The common hotwire detector responds to all combustible gases. It is limited in its range since there must be sufficient oxygen present in the sample mixture to enable all of the hydrocarbons present to be catalytically oxidized by the platinum filament.

Schematic diagram of hotwire gas detector

The hydrogen flame ionization detector functions on the principle of hydrocarbon molecule ionization in the presence of a very hot hydrogen flame. These ions are subjected to a strong electrical field resulting in a measurable current flow, which is then amplified and recorded as "units of gas".

Detailed analysis of the hydrocarbon mixture is usually performed by a gas chromatograph. The principal difference between a total gas detector and a gas chromatograph is the partition column, which breaks the gas stream into its component parts.

Most oilfield gas chromatographs are rapid sampling, batch processing instruments that provide an accurate proportional analysis of the paraffin series of hydrocarbons from methane through pentane. Occasionally, special features are built into chromatographs to enable them to identify and measure hydrogen and various air components. The information produced by the chromatograph is reported in units or in mole percent of each component of the gas detected.

Schematic diagram of gas spectrometer, showing retention chamber to segregate the gases.

Gas chromatograph columns vary in design, but have several characteristics in common. They start with a long, small diameter, metal tube which is filled with a particulate material. This filling material is referred to as the solid phase or support phase. Its purpose is to provide a large surface area within the column. In many instances, a liquid phase is laid down over the surface of each of these grains or particles in order to increase its surface activity. It is desirable to have highly active surface characteristics so that there is a strong attraction between the various gas molecules and the surface of the support material.

### [Required work]
Can you repeat the gas detection passage above, starting at the words containing "Most oilfield gas" and ending with "the gas detected.", substituting "hexane" for "pentane"?

### [Stored data]

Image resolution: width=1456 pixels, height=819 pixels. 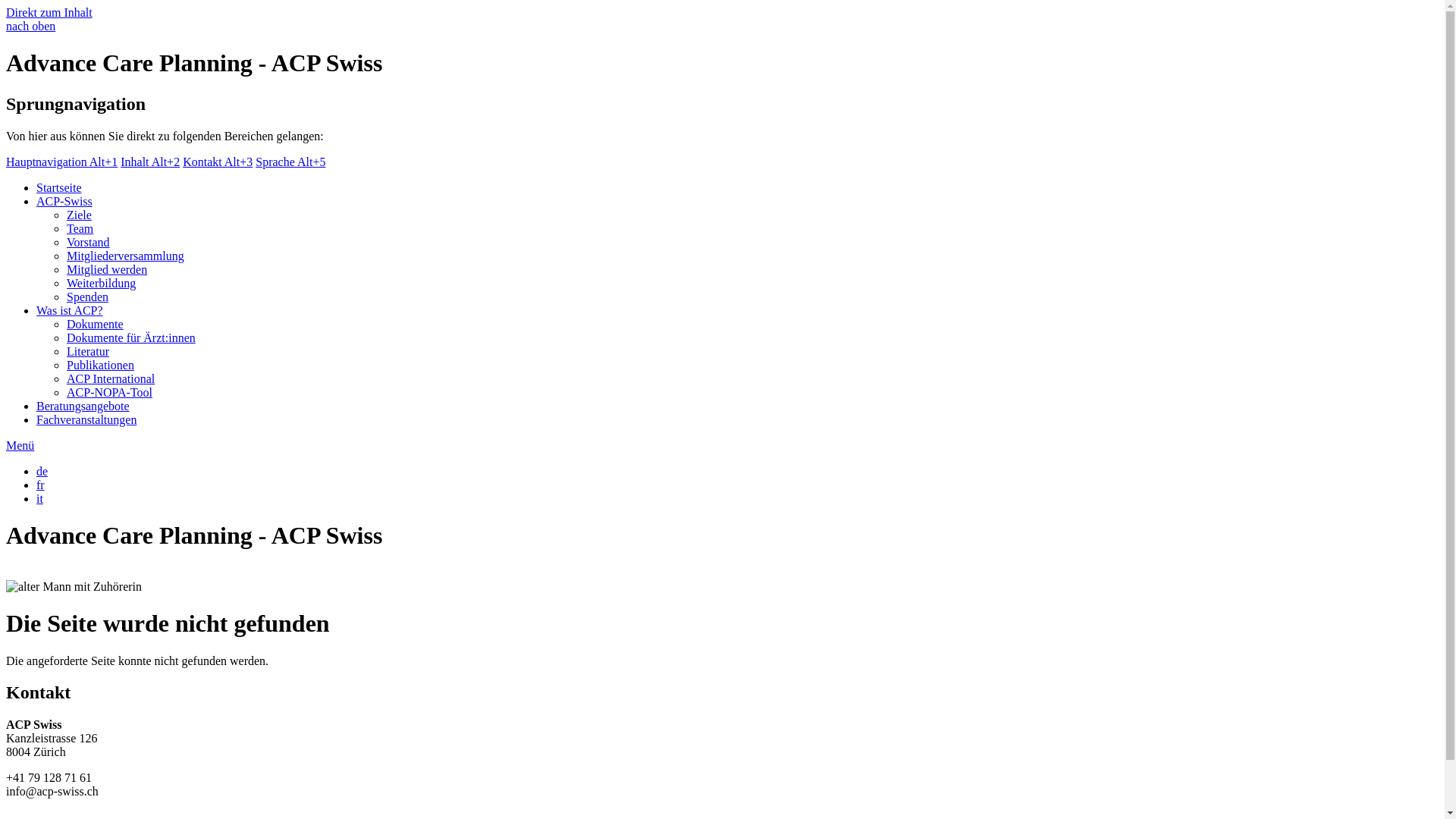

### [Exercise solution]
Most oilfield gas chromatographs are rapid sampling, batch processing instruments that provide an accurate proportional analysis of the paraffin series of hydrocarbons from methane through hexane. Occasionally, special features are built into chromatographs to enable them to identify and measure hydrogen and various air components. The information produced by the chromatograph is reported in units or in mole percent of each component of the gas detected.